Humans actually are extremely cooperative. We help strangers without thinking — in fact, we are even more likely to help if we don’t think much about it. We live and work with people we are in competition with, yet most of the time we treat them decently. The research described here is part of a larger research programme in cognitive science. The AmonI group at Bath works to both build cognitive systems and understand cognition in nature. In humans (and probably other species) much of the power of cognition (thinking) comes from our ability to reuse what others have already thought. Thus, understanding social behaviour is also key to understanding human cognition.

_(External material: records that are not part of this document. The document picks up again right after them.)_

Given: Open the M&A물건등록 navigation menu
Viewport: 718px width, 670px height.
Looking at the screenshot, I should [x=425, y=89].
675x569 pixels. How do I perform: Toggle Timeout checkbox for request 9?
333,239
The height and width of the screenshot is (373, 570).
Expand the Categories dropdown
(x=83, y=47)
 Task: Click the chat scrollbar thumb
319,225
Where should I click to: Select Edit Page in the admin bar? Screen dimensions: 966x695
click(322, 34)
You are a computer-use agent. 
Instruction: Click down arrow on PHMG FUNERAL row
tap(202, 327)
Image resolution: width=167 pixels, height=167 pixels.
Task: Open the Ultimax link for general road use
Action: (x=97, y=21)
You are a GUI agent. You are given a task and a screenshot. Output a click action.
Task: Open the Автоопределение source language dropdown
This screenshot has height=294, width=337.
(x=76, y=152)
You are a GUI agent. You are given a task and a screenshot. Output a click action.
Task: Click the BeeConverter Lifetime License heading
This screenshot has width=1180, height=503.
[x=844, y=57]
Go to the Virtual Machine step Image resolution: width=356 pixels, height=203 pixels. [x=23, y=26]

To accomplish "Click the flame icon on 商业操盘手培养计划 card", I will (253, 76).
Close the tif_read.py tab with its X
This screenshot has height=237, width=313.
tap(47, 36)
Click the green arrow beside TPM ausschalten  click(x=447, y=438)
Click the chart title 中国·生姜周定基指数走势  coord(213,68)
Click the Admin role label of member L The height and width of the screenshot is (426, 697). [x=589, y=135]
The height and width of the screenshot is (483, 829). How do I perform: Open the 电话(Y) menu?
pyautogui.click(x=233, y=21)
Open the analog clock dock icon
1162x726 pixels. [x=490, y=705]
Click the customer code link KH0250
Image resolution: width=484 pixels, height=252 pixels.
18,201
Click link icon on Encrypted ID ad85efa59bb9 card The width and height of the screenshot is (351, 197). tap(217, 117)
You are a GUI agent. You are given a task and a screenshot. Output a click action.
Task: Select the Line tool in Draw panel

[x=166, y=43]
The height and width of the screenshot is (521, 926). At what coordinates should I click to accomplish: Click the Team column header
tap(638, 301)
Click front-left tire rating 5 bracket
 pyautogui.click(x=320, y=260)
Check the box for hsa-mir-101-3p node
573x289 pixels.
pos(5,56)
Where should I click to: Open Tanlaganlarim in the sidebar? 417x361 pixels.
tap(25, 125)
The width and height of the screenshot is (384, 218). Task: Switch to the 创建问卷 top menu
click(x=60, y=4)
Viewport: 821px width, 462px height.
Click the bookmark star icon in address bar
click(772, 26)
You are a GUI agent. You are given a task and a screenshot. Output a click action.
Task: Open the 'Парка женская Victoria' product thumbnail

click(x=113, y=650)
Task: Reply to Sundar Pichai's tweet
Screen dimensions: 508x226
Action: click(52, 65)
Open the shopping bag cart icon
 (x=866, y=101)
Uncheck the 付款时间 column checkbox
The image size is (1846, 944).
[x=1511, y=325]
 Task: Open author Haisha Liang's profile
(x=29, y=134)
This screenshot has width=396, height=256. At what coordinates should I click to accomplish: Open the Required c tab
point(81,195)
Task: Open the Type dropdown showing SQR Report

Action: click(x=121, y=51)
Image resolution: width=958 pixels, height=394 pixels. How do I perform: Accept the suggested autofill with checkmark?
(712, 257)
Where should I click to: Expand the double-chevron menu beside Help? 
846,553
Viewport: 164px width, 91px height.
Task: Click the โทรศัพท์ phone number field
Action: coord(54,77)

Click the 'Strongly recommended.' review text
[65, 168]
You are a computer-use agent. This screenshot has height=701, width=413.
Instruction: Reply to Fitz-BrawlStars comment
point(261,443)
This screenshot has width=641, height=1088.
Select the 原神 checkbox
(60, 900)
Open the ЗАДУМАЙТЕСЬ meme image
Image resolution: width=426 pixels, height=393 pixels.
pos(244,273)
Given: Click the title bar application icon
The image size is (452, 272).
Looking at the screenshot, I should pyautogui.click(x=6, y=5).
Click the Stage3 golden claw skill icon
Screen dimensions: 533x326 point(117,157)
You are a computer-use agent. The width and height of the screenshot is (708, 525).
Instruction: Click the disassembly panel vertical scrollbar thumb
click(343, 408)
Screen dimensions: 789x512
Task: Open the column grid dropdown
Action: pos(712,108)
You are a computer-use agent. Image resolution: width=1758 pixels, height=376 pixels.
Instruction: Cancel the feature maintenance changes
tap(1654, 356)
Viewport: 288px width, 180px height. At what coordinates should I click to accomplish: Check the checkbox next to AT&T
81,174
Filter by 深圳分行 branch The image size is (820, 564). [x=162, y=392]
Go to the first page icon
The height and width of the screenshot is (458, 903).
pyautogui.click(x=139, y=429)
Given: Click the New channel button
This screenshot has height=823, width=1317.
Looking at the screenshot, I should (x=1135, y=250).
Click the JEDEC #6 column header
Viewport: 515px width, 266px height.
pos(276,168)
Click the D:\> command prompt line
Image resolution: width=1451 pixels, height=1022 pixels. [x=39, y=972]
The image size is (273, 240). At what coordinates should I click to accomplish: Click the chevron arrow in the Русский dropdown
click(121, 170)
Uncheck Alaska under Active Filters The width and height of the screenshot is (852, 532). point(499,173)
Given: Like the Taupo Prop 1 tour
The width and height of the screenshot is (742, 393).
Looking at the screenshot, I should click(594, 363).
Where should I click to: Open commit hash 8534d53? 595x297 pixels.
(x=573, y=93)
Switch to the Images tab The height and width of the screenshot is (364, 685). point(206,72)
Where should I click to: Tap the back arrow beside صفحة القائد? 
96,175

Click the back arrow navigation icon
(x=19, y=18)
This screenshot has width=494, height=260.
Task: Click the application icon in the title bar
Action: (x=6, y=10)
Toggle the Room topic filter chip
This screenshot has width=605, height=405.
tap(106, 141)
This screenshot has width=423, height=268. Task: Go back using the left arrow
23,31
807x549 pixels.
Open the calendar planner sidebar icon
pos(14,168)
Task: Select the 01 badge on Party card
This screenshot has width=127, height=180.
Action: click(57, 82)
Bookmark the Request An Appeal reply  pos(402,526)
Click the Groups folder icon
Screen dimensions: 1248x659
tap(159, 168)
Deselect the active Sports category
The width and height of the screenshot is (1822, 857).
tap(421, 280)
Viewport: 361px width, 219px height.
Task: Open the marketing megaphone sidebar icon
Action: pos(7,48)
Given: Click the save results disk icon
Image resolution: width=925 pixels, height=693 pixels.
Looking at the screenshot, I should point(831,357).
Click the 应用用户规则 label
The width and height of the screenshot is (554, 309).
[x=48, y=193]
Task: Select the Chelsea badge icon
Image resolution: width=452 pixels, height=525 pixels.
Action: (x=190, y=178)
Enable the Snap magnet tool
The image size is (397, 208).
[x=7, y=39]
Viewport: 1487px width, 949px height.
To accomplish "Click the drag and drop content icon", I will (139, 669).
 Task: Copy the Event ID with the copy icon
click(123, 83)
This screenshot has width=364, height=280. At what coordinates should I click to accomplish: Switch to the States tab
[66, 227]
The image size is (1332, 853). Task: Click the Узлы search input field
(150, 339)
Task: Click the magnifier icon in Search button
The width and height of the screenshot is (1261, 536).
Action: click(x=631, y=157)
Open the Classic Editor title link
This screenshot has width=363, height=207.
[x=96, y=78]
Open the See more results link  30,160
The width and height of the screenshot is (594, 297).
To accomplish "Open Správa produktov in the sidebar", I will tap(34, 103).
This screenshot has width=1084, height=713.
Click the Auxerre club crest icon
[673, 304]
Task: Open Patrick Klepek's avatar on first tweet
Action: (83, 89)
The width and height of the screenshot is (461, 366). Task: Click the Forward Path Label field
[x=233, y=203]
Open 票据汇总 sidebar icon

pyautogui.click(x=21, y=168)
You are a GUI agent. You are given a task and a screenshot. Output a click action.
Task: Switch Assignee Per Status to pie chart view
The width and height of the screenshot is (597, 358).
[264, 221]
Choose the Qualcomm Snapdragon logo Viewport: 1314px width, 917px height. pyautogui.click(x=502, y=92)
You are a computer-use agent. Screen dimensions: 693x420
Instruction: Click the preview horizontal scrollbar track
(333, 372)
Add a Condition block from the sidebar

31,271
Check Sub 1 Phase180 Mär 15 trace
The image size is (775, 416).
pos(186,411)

Science is often advanced by comparing two things and asking why they are different. So we look at cooperation, especially information sharing, in a variety of species. Since 2010, we’ve also been looking at cultural variation in human economic behaviour. The data we originally worked to explain comes from a type of behavioural economics experiment called “public goods games.” Our research has lead us to look at understanding cooperation more broadly, and to look at group formation, culture and identity, the evolution of culture, contracts and ethics.
Altruism, Punishment and Public Goods
Altruism is technically defined as paying a cost in order to benefit another individual. A cost can be anything — time, money, effort, reputation, or a risk of injury. Altruism can include contributing to a public good — something that everyone (or at least some other people) can use without necessarily asking for permission.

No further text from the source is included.